63 lama 3 tahun atau denda paling banyak Rp 9.000.000,-. Seperti disebutkan dalam Pasal 45 Ayat 1. Bila kekerasan psikis yang dilakukan oleh suami terhadap istri atau sebaliknya yang tidak menimbulkan penyakit atau halangan untuk menjalankan pekerjaan jabatan atau mata pencaharian atau kegiatan sehari-hari, maka diancam hukuman pidana penjara paling lama 4 bulan atau denda paling banyak Rp 3.000.000,-. Seperti disebutkan dalam Pasal 45 Ayat 2. 3. Kekerasan Seksual Setiap orang yang melakukan perbuatan kekerasan seksual maka diancam hukuman pidana penjara paling lama 12 tahun atau denda paling banyak Rp 36.000.000,-. Seperti disebutkan dalam Pasal 46. Bila kekerasan berupa pemaksaan hubungan seksual tersebut dilakukan terhadap orang dalam lingkup rumah tangga terhadap orang lain dengan tujuan komersial atau tujuan tertentu, maka pelaku akan diancam hukuman pidana paling singkat 4 tahun dan pidana penjara paling lama 15 tahun atau denda paling sedikit Rp 12.000.000,- atau denda paling banyak Rp 300.000.000,-. Seperti disebutkan dalam Pasal 47. Bila kekerasan seksual yang dilakukan tersebut mengakibatkan korban mendapat luka yang tidak memberi harapan akan sembuh sama sekali, mengalami gangguan daya pikir atau 1 tahun tidak berturut-turut,

64 gugur atau matinya janin dalam kandungan, alat reproduksi, maka di ancam hukuman pidana penjara paling singkat 5 tahun dan pidana penjara paling lama 20 tahun atau denda paling sedikit Rp 25.000.000,- dan denda paling banyak Rp 500.000.000,-. Seperti disebutkan dalam Pasal 48. 4. Penelantaran rumah tangga Orang yang menelantarkan keluarga maka diancam hukuman pidana penjara paling lama 3 tahun atau denda paling banyak Rp 15.000.000,-. Seperti disebutkan dalam Pasal 49. Selain pidana sebagaimana dimaksud dalam bab ini hakim dapat menjatuhkan pidana tambahan berupa: 1. Pembatasan gerak pelaku baik yang bertujuan untuk menjauhkan pelaku dari korban dalam jarak dan waktu tertentu, maupun pembatasan hak-hak tertentu dari pelaku. 2. Penetapan pelaku mengikuti program konseling di bawah pengawasan lembaga tertentu.
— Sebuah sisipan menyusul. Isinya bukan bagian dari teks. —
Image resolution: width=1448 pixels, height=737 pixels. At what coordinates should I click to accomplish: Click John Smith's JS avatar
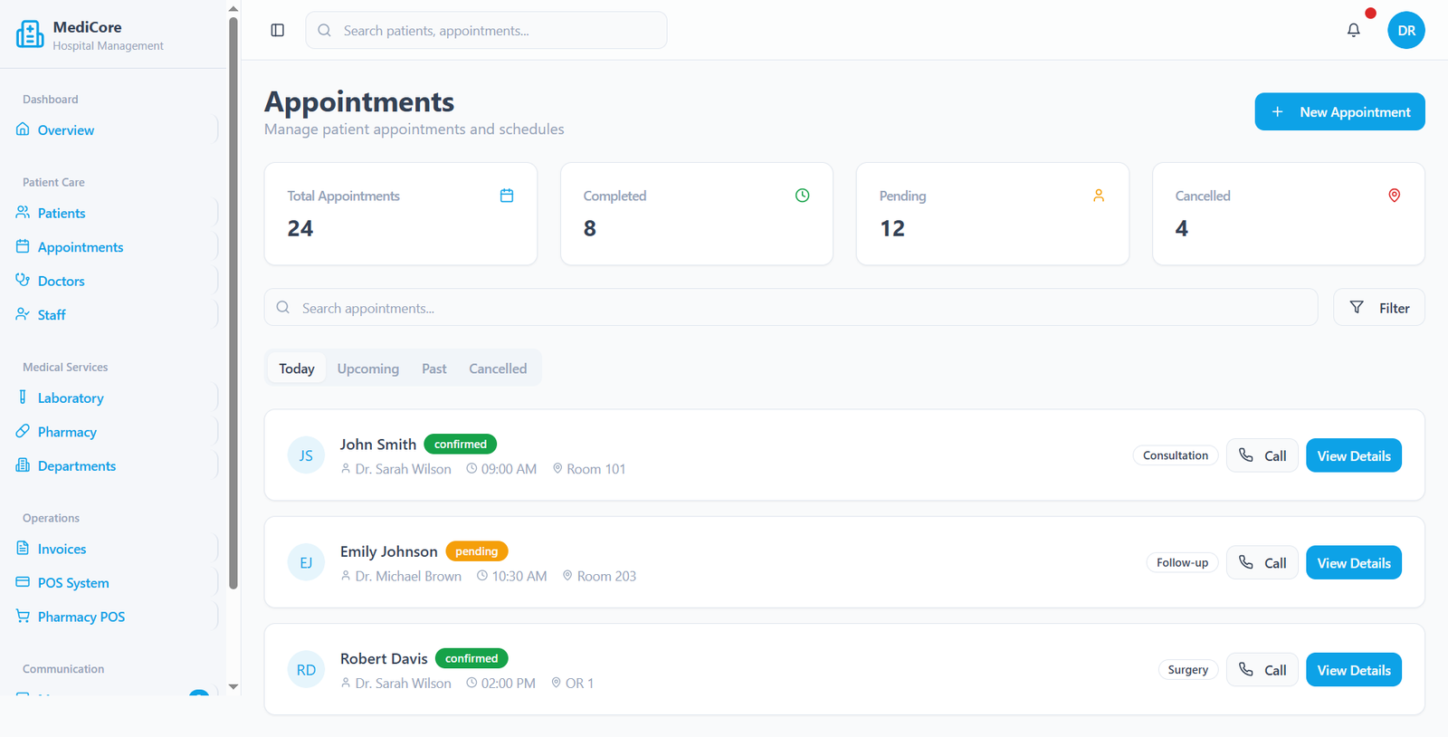306,455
Menurut hukum pidana islam hukuman itu dikaitkan dengan kehendak atau niat pelaku, tindak pidana penganiayaan (kekerasan) tersebut dibagi menjadi dua yaitu : 1. Penganiyaan sengaja 2. Penganiyaan tidak sengaja Sedangkan menurut Undang-Undang R.I Nomor 23 tahun 2004 tidak disebutkan.